Records of text and element pointing:

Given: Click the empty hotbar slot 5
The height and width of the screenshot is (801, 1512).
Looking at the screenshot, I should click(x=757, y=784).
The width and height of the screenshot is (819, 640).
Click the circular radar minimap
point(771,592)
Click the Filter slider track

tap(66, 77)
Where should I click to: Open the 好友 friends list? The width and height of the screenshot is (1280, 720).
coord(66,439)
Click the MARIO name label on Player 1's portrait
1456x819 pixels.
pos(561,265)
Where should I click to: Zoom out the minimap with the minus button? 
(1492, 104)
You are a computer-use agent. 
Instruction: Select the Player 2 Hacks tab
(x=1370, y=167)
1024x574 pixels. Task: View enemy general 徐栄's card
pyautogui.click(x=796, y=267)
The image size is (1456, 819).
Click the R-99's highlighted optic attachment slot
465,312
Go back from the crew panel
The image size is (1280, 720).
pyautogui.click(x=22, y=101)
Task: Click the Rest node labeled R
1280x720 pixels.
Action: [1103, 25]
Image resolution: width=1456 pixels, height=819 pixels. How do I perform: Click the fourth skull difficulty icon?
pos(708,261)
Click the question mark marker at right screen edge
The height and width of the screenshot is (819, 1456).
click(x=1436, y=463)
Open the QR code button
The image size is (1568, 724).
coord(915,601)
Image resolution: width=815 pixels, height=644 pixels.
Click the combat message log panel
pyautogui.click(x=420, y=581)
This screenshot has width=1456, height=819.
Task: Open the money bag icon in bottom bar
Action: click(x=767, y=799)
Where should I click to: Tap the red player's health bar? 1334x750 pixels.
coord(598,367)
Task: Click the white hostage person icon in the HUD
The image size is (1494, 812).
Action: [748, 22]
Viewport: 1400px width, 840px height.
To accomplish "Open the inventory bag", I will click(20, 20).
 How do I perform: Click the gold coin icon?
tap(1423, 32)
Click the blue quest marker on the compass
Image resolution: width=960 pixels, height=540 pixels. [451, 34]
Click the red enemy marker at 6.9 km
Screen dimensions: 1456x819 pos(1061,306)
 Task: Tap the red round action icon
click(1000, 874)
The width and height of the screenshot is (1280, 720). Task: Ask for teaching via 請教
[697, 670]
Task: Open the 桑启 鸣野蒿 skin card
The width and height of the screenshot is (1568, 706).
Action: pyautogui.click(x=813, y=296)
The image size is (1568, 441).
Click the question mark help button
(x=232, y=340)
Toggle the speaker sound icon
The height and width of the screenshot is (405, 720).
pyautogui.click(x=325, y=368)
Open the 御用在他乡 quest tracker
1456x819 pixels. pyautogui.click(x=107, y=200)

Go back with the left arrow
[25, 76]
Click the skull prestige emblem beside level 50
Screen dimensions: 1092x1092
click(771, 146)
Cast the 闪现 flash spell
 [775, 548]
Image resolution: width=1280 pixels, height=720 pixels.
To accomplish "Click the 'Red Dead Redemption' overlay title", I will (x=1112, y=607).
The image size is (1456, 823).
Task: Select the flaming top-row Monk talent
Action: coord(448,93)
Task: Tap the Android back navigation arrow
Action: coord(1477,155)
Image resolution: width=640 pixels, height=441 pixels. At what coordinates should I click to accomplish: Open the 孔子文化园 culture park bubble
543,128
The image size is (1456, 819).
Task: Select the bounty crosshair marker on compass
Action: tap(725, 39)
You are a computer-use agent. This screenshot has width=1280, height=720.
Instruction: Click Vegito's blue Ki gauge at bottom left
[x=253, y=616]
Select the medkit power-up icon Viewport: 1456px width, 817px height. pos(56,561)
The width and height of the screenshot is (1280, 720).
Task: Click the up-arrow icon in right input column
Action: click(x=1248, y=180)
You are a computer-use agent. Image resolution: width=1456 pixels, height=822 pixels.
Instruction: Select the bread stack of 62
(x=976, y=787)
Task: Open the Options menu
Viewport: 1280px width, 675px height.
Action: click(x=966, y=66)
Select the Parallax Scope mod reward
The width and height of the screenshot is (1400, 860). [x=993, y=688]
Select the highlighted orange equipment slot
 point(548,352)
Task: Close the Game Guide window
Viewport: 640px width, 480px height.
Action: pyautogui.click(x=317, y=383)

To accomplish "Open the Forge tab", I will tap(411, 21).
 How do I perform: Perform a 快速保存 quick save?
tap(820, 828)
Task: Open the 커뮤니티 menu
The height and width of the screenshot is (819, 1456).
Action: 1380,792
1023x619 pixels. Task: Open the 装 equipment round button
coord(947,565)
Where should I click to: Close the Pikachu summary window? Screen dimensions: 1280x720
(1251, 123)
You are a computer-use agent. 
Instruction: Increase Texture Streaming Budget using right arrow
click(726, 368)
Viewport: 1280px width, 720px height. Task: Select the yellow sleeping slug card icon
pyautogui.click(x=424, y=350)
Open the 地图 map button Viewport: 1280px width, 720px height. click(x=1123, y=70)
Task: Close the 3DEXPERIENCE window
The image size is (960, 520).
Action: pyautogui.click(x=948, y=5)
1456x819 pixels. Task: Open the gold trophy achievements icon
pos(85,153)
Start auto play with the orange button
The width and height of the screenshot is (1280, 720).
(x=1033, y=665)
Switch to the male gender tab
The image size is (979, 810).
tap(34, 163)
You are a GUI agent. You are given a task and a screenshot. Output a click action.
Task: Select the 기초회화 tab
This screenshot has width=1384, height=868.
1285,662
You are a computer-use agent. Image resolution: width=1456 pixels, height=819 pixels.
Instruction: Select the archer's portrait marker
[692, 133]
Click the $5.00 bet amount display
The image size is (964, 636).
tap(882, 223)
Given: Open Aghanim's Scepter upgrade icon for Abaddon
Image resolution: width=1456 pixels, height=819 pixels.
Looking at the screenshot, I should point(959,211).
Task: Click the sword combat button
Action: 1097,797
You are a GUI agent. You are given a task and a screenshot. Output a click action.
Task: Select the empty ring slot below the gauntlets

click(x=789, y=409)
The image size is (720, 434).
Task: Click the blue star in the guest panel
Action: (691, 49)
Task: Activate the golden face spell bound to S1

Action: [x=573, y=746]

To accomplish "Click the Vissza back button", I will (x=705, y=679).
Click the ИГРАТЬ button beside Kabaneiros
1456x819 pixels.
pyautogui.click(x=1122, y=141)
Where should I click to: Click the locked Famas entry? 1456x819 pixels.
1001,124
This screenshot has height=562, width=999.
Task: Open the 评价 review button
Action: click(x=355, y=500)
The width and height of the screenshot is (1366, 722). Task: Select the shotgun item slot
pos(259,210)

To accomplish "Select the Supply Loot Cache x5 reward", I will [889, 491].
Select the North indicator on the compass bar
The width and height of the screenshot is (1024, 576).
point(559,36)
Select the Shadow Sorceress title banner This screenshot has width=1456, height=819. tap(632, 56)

→ **GIVEN TASK**:
Copy every one of the records above, word for word.

→ **WRITTEN SOLUTION**:
Given: Click the empty hotbar slot 5
The height and width of the screenshot is (801, 1512).
Looking at the screenshot, I should click(x=757, y=784).
The width and height of the screenshot is (819, 640).
Click the circular radar minimap
point(771,592)
Click the Filter slider track

tap(66, 77)
Where should I click to: Open the 好友 friends list? The width and height of the screenshot is (1280, 720).
coord(66,439)
Click the MARIO name label on Player 1's portrait
1456x819 pixels.
pos(561,265)
Where should I click to: Zoom out the minimap with the minus button? 
(1492, 104)
You are a computer-use agent. 
Instruction: Select the Player 2 Hacks tab
(x=1370, y=167)
1024x574 pixels. Task: View enemy general 徐栄's card
pyautogui.click(x=796, y=267)
The image size is (1456, 819).
Click the R-99's highlighted optic attachment slot
465,312
Go back from the crew panel
The image size is (1280, 720).
pyautogui.click(x=22, y=101)
Task: Click the Rest node labeled R
1280x720 pixels.
Action: [1103, 25]
Image resolution: width=1456 pixels, height=819 pixels. How do I perform: Click the fourth skull difficulty icon?
pos(708,261)
Click the question mark marker at right screen edge
The height and width of the screenshot is (819, 1456).
click(x=1436, y=463)
Open the QR code button
The image size is (1568, 724).
coord(915,601)
Image resolution: width=815 pixels, height=644 pixels.
Click the combat message log panel
pyautogui.click(x=420, y=581)
This screenshot has width=1456, height=819.
Task: Open the money bag icon in bottom bar
Action: click(x=767, y=799)
Where should I click to: Tap the red player's health bar? 1334x750 pixels.
coord(598,367)
Task: Click the white hostage person icon in the HUD
The image size is (1494, 812).
Action: [748, 22]
Viewport: 1400px width, 840px height.
To accomplish "Open the inventory bag", I will click(20, 20).
 How do I perform: Click the gold coin icon?
tap(1423, 32)
Click the blue quest marker on the compass
Image resolution: width=960 pixels, height=540 pixels. [451, 34]
Click the red enemy marker at 6.9 km
Screen dimensions: 1456x819 pos(1061,306)
 Task: Tap the red round action icon
click(1000, 874)
The width and height of the screenshot is (1280, 720). Task: Ask for teaching via 請教
[697, 670]
Task: Open the 桑启 鸣野蒿 skin card
The width and height of the screenshot is (1568, 706).
Action: pyautogui.click(x=813, y=296)
The image size is (1568, 441).
Click the question mark help button
(x=232, y=340)
Toggle the speaker sound icon
The height and width of the screenshot is (405, 720).
pyautogui.click(x=325, y=368)
Open the 御用在他乡 quest tracker
1456x819 pixels. pyautogui.click(x=107, y=200)

Go back with the left arrow
[25, 76]
Click the skull prestige emblem beside level 50
Screen dimensions: 1092x1092
click(771, 146)
Cast the 闪现 flash spell
 [775, 548]
Image resolution: width=1280 pixels, height=720 pixels.
To accomplish "Click the 'Red Dead Redemption' overlay title", I will (x=1112, y=607).
The image size is (1456, 823).
Task: Select the flaming top-row Monk talent
Action: coord(448,93)
Task: Tap the Android back navigation arrow
Action: coord(1477,155)
Image resolution: width=640 pixels, height=441 pixels. At what coordinates should I click to accomplish: Open the 孔子文化园 culture park bubble
543,128
The image size is (1456, 819).
Task: Select the bounty crosshair marker on compass
Action: tap(725, 39)
You are a computer-use agent. This screenshot has width=1280, height=720.
Instruction: Click Vegito's blue Ki gauge at bottom left
[x=253, y=616]
Select the medkit power-up icon Viewport: 1456px width, 817px height. pos(56,561)
The width and height of the screenshot is (1280, 720).
Task: Click the up-arrow icon in right input column
Action: click(x=1248, y=180)
You are a computer-use agent. Image resolution: width=1456 pixels, height=822 pixels.
Instruction: Select the bread stack of 62
(x=976, y=787)
Task: Open the Options menu
Viewport: 1280px width, 675px height.
Action: click(x=966, y=66)
Select the Parallax Scope mod reward
The width and height of the screenshot is (1400, 860). [x=993, y=688]
Select the highlighted orange equipment slot
 point(548,352)
Task: Close the Game Guide window
Viewport: 640px width, 480px height.
Action: pyautogui.click(x=317, y=383)

To accomplish "Open the Forge tab", I will tap(411, 21).
 How do I perform: Perform a 快速保存 quick save?
tap(820, 828)
Task: Open the 커뮤니티 menu
The height and width of the screenshot is (819, 1456).
Action: 1380,792
1023x619 pixels. Task: Open the 装 equipment round button
coord(947,565)
Where should I click to: Close the Pikachu summary window? Screen dimensions: 1280x720
(1251, 123)
You are a computer-use agent. 
Instruction: Increase Texture Streaming Budget using right arrow
click(726, 368)
Viewport: 1280px width, 720px height. Task: Select the yellow sleeping slug card icon
pyautogui.click(x=424, y=350)
Open the 地图 map button Viewport: 1280px width, 720px height. click(x=1123, y=70)
Task: Close the 3DEXPERIENCE window
The image size is (960, 520).
Action: pyautogui.click(x=948, y=5)
1456x819 pixels. Task: Open the gold trophy achievements icon
pos(85,153)
Start auto play with the orange button
The width and height of the screenshot is (1280, 720).
(x=1033, y=665)
Switch to the male gender tab
The image size is (979, 810).
tap(34, 163)
You are a GUI agent. You are given a task and a screenshot. Output a click action.
Task: Select the 기초회화 tab
This screenshot has width=1384, height=868.
1285,662
You are a computer-use agent. Image resolution: width=1456 pixels, height=819 pixels.
Instruction: Select the archer's portrait marker
[692, 133]
Click the $5.00 bet amount display
The image size is (964, 636).
tap(882, 223)
Given: Open Aghanim's Scepter upgrade icon for Abaddon
Image resolution: width=1456 pixels, height=819 pixels.
Looking at the screenshot, I should point(959,211).
Task: Click the sword combat button
Action: 1097,797
You are a GUI agent. You are given a task and a screenshot. Output a click action.
Task: Select the empty ring slot below the gauntlets

click(x=789, y=409)
The image size is (720, 434).
Task: Click the blue star in the guest panel
Action: (691, 49)
Task: Activate the golden face spell bound to S1

Action: [x=573, y=746]

To accomplish "Click the Vissza back button", I will (x=705, y=679).
Click the ИГРАТЬ button beside Kabaneiros
1456x819 pixels.
pyautogui.click(x=1122, y=141)
Where should I click to: Click the locked Famas entry? 1456x819 pixels.
1001,124
This screenshot has height=562, width=999.
Task: Open the 评价 review button
Action: click(x=355, y=500)
The width and height of the screenshot is (1366, 722). Task: Select the shotgun item slot
pos(259,210)

To accomplish "Select the Supply Loot Cache x5 reward", I will [889, 491].
Select the North indicator on the compass bar
The width and height of the screenshot is (1024, 576).
point(559,36)
Select the Shadow Sorceress title banner This screenshot has width=1456, height=819. tap(632, 56)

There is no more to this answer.